In literature in Bayesian framework, such as this paper, to get published in a high-rank journal they often provide Gibbs and/or MH sampler in detail. I am going to submit my paper where I discuss a statistical model, apply to a medical context, and use Stan for estimation but I just use Stan, no detail about the algorithm.
So my concern is that, if I want to do something like that:
What should I do? Of course Stan use HMC and it is more difficult.

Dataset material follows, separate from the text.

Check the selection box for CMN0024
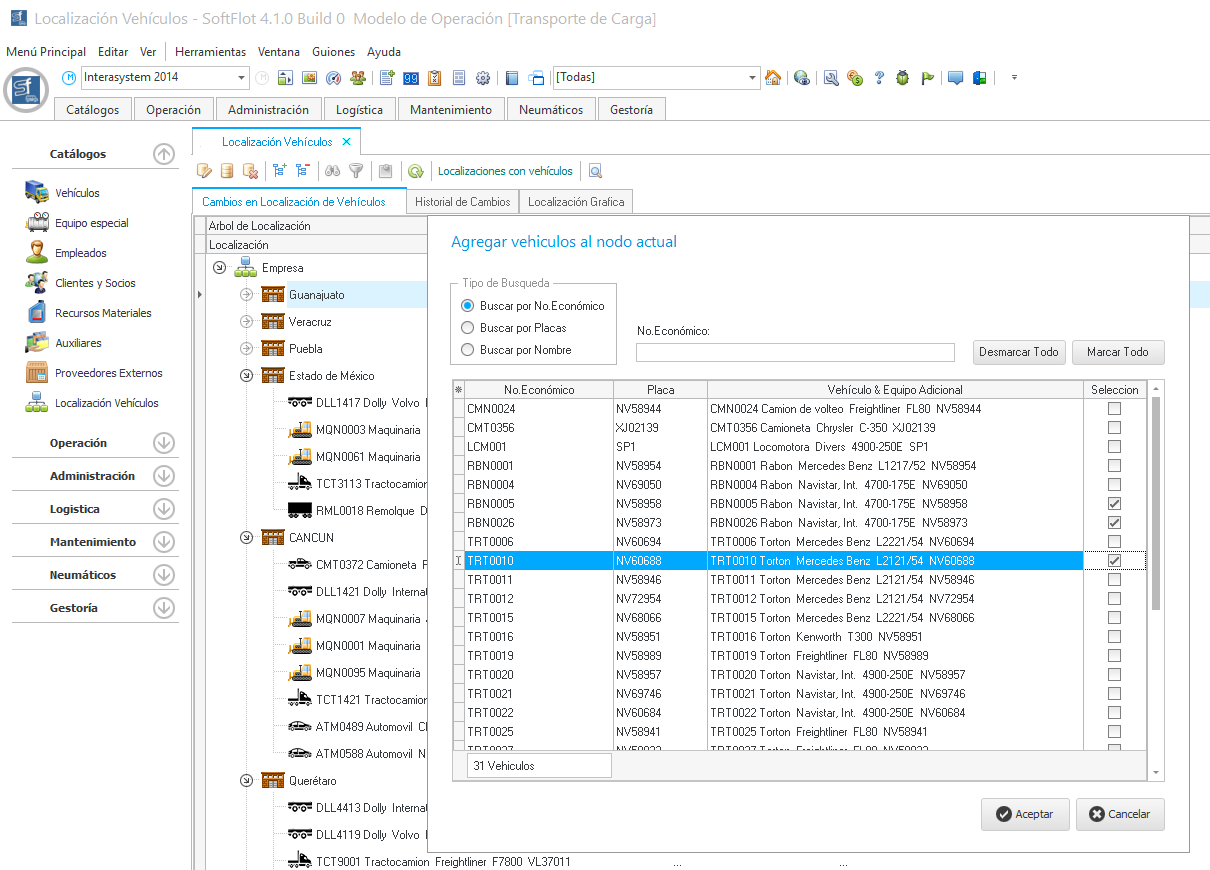Viewport: 1210px width, 870px height. point(1114,409)

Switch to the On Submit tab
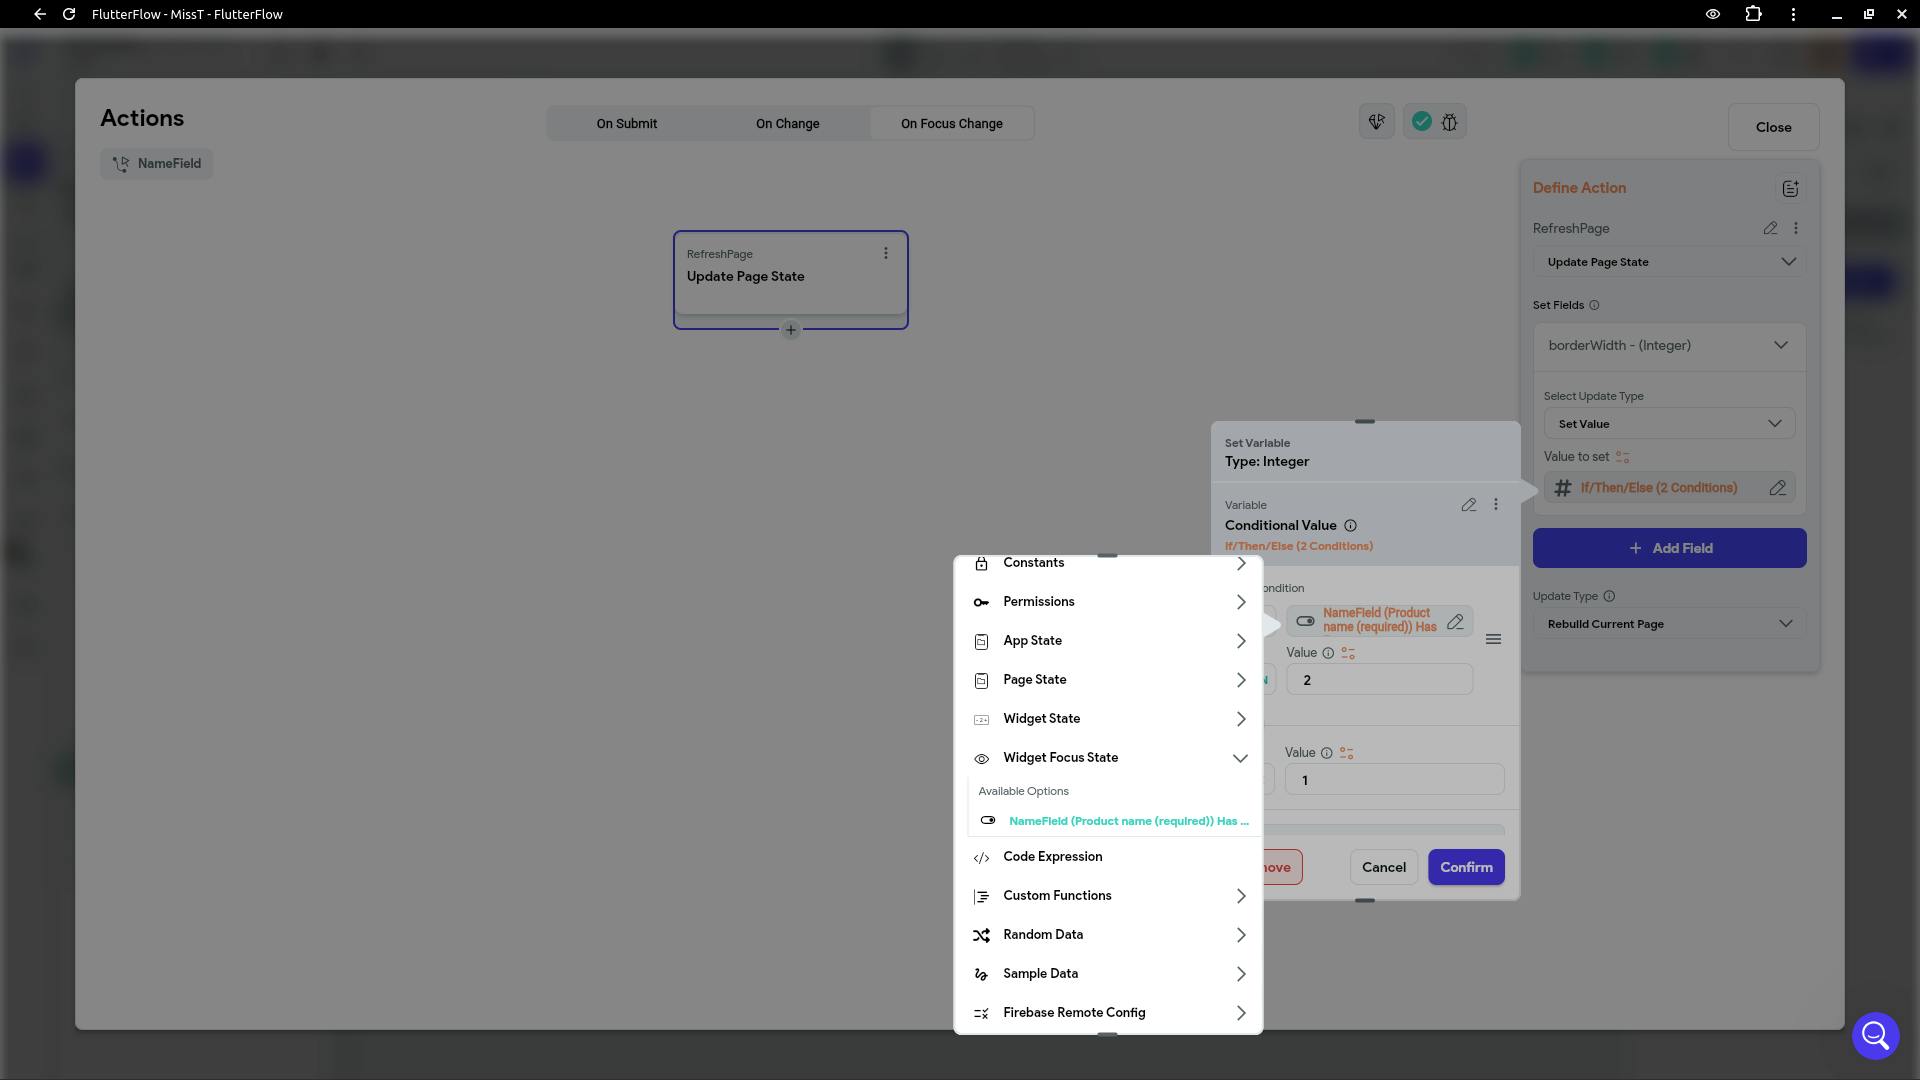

Have you seen some articles doing something like that in literature? Could you suggest it?
It some journals these days you can probably get away with just saying that you used Stan. For other journals, the reviewers and / or editors are going to have little to no idea what Stan is or why one would use it over alternatives. If the focus is applied, I would just provide a lot of citations to papers on Stan and to BDA3 and if someone asks you to elaborate, then you can do so in the revision. I would (try to) resist providing results “for comparison” with “familiar approaches” like Gibbs and / or MH because at best those results are going to be similar to what Stan gives and at worst they are just wrong with a finite number of iterations.
I should note that the custom samplers implemented in those papers are often fragile and yield the wrong answers, ultimately confusing the methodological point trying to be made by the authors! Always be suspicious when they spend a bunch of time describing their algorithm and then almost no time about initial conditions, number of chains, diagnostics, etc.
There’s quite a large literature that uses BUGS, and they often just cite that they use BUGS. The equivalent bit of code would be the BUGS or Stan program.